§ **WHAT TO WORK ON**:
a) Please list every duty that the leadership article says, under "Your job is to:", makes up a leader's job.
b) Carry on the leadership article, starting right after its last sentence.

§ **SOURCE EXCERPT**:
──────────────────────────────
If you're avoiding addressing these issues because you don't want to be "that person," you're not leading – you're hiding.
When Being a "Jerk" Is Actually Leadership
Let's be clear: We're not talking about being mean or unprofessional. We're talking about having the courage to:
Stand Your Ground When your entire leadership team wants to skip critical maintenance work for the third quarter in a row, someone needs to be the "jerk" who says, "No, we're doing this now, and here's why." Your future self will thank you.
Protect Your Team When a VP starts publicly berating your team during a demo that didn't go well, you need to be the "jerk" who stands up and shuts it down – regardless of hierarchy or politics.
Maintain Standards When work isn't meeting quality standards, you need to be the "jerk" who sends it back, even if it means missing a deadline. Long-term excellence requires short-term discomfort.
The Leadership Litmus Test
Ask yourself these questions:
Have you said "no" to a senior leader this week?
When was the last time you made an unpopular but necessary decision?
Are you avoiding any conversations because they'll be uncomfortable?
Has anyone called you "difficult" for upholding standards?
If you answered "no" to most of these, you might be prioritizing being liked over being effective.
Your Action Plan for Appropriate "Jerkiness"
Identify Your Avoidance Areas Make a list of decisions or conversations you've been putting off because they'll be unpopular. These are your opportunities to step up as a leader.
Practice Confident Communication Stop undermining yourself with phrases like "I know this won't be popular, but..." Instead, state your position clearly and confidently. You're not apologizing for doing your job.
Set and Hold Boundaries Establish clear standards and processes, then hold everyone accountable – regardless of their role or how uncomfortable it makes you.
The Path Forward
Here's your challenge for this week:
Identify one situation that needs addressing but you've been avoiding
Draft your talking points without any qualifying or apologetic language
Schedule the conversation for tomorrow (no delays)
Follow through, regardless of how uncomfortable it feels
Remember: Your job isn't to be liked. Your job is to:
Protect your team
Maintain standards
Ensure long-term success
Make the hard calls
Stand firm when needed
Sometimes that means being the "jerk" who:
Sends back subpar work
Enforces processes everyone wants to skip
Calls out inappropriate behavior
Says "no" to powerful people
Demands better when "good enough" isn't
The Bottom Line
Leadership isn't a popularity contest. The best leaders understand that being momentarily disliked for doing the right thing is part of the job. Your team may not love you in the moment, but they'll respect you in the long run.
──────────────────────────────
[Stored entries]

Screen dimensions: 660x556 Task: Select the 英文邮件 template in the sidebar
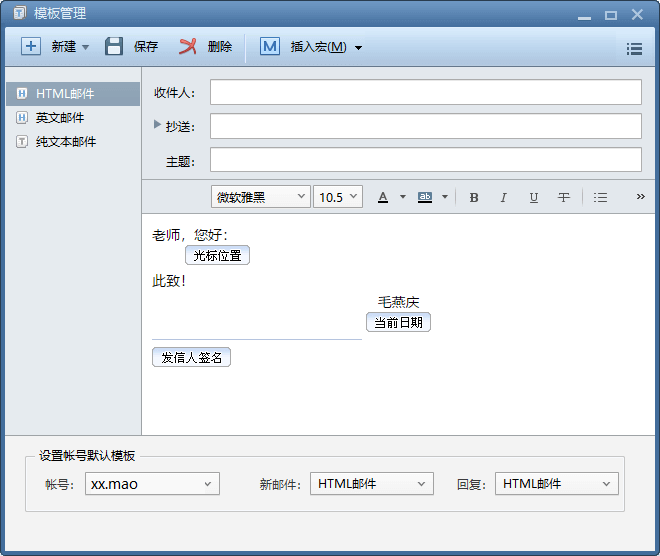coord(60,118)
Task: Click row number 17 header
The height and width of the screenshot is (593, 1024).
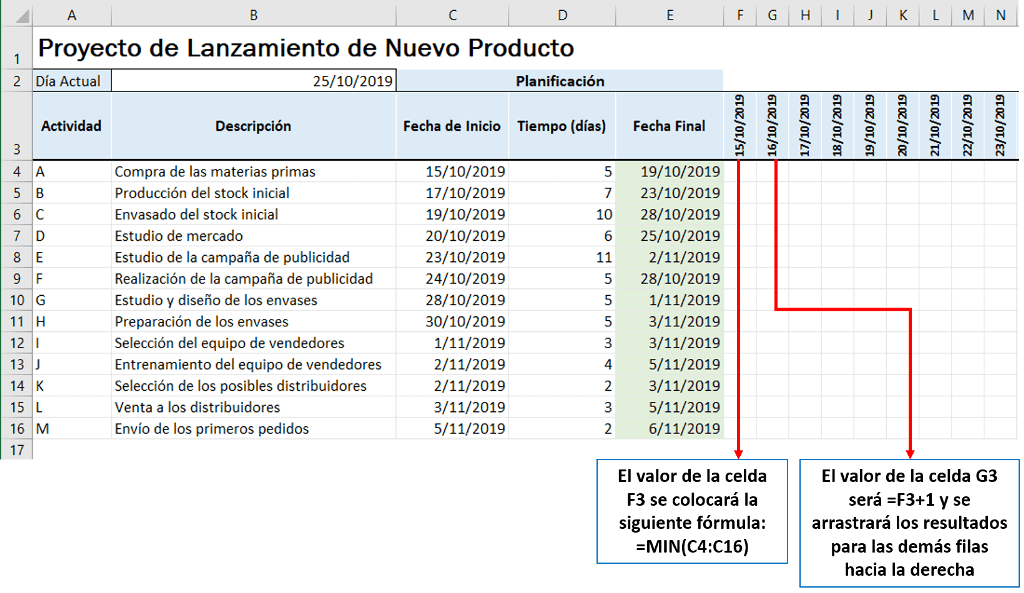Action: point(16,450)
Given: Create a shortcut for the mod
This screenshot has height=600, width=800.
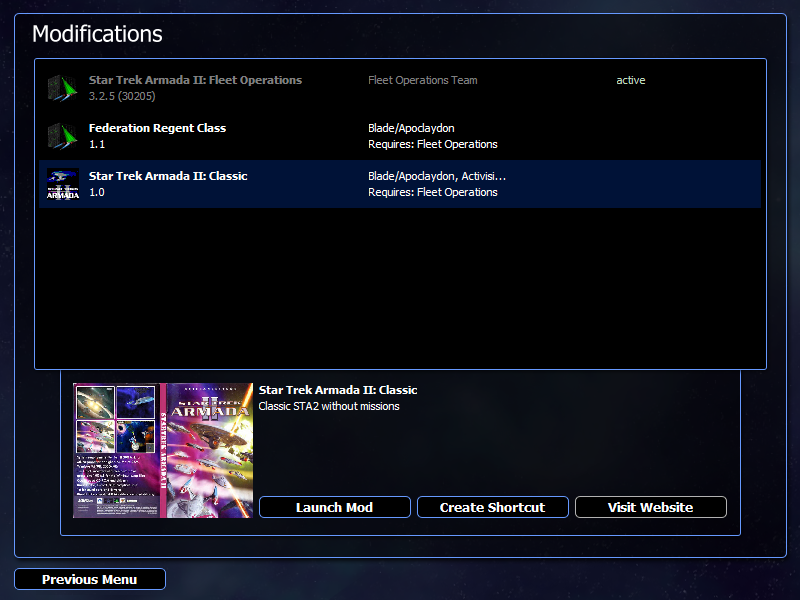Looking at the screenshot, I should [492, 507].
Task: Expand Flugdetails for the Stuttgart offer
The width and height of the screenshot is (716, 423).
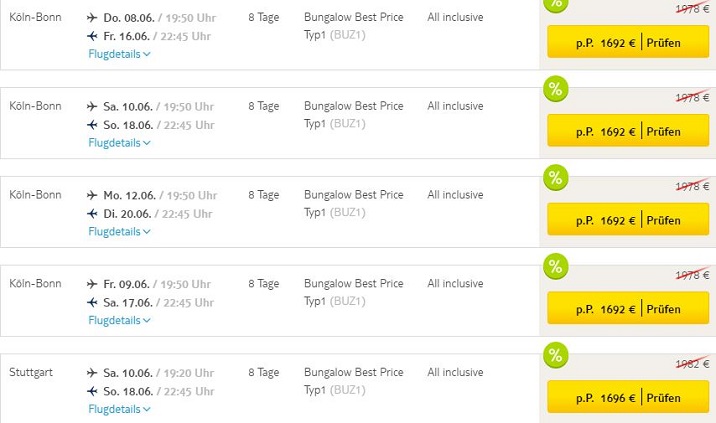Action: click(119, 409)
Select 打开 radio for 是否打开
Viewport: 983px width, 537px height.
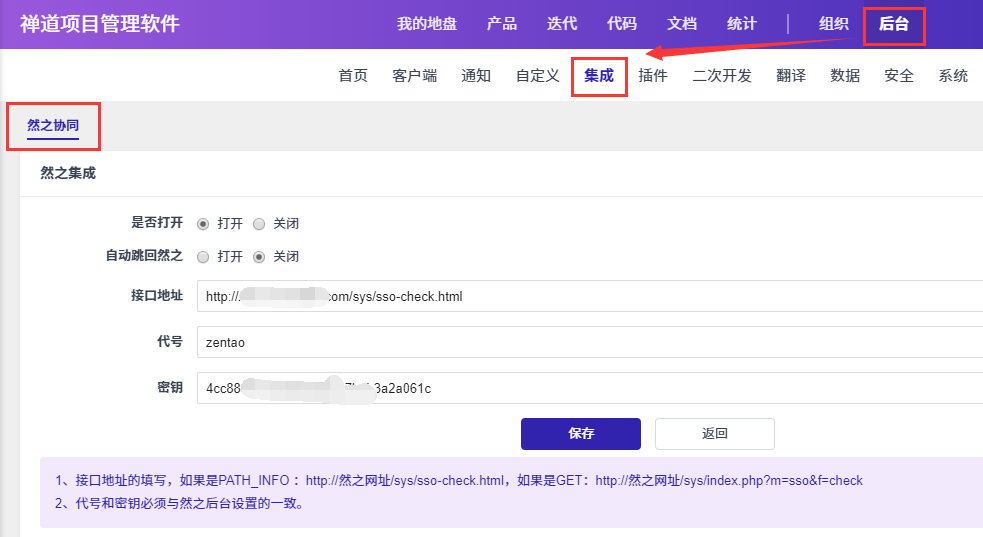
──────────────────────────────
§ **TASK RESULTS**:
a)
- Protect your team
- Maintain standards
- Ensure long-term success
- Make the hard calls
- Stand firm when needed

b)
So ask yourself: Are you being "jerky" enough? If everyone always loves your decisions, probably not.
To your leadership evolution,
Josh Anderson
Editor-In-Chief
The Leadership Lighthouse
Want to see this conversation in action? Watch as Bob and I discuss real scenarios where being "too nice" actually hurt teams and organizations. Sometimes leadership requires having the courage to be the "jerk" - for all the right reasons.
Ready to be more effectively assertive in your leadership? Want to discuss specific situations where you need to take a firmer stance? Let's connect. Sometimes you need someone in your corner supporting your decision to be the "jerk" when necessary.
Share your experiences with making unpopular but necessary decisions. When has being the "jerk" ultimately led to better outcomes for your team?
Yes, it is true that being a great leader means that sometimes you have to make someone unhappy.
I don't think that qualifies as being a "jerk", but I get the point
However, there's a deeper topic you raise that does not get addressed here, which is "what kind of a leader do I want to be?"
This may seem high-level, but let me make this more clear:
- Do I want to be a tech-focused leader, at the expense of career progression elsewhere?
- Do I want to be a more product-focused, at the expense of losing credibility with the engineers in my team (but gaining it elsewhere)?
- Do I want to be sales-positive, or do I want to push back when sales people come to me with impossible requests? This, of course, has career implications as well.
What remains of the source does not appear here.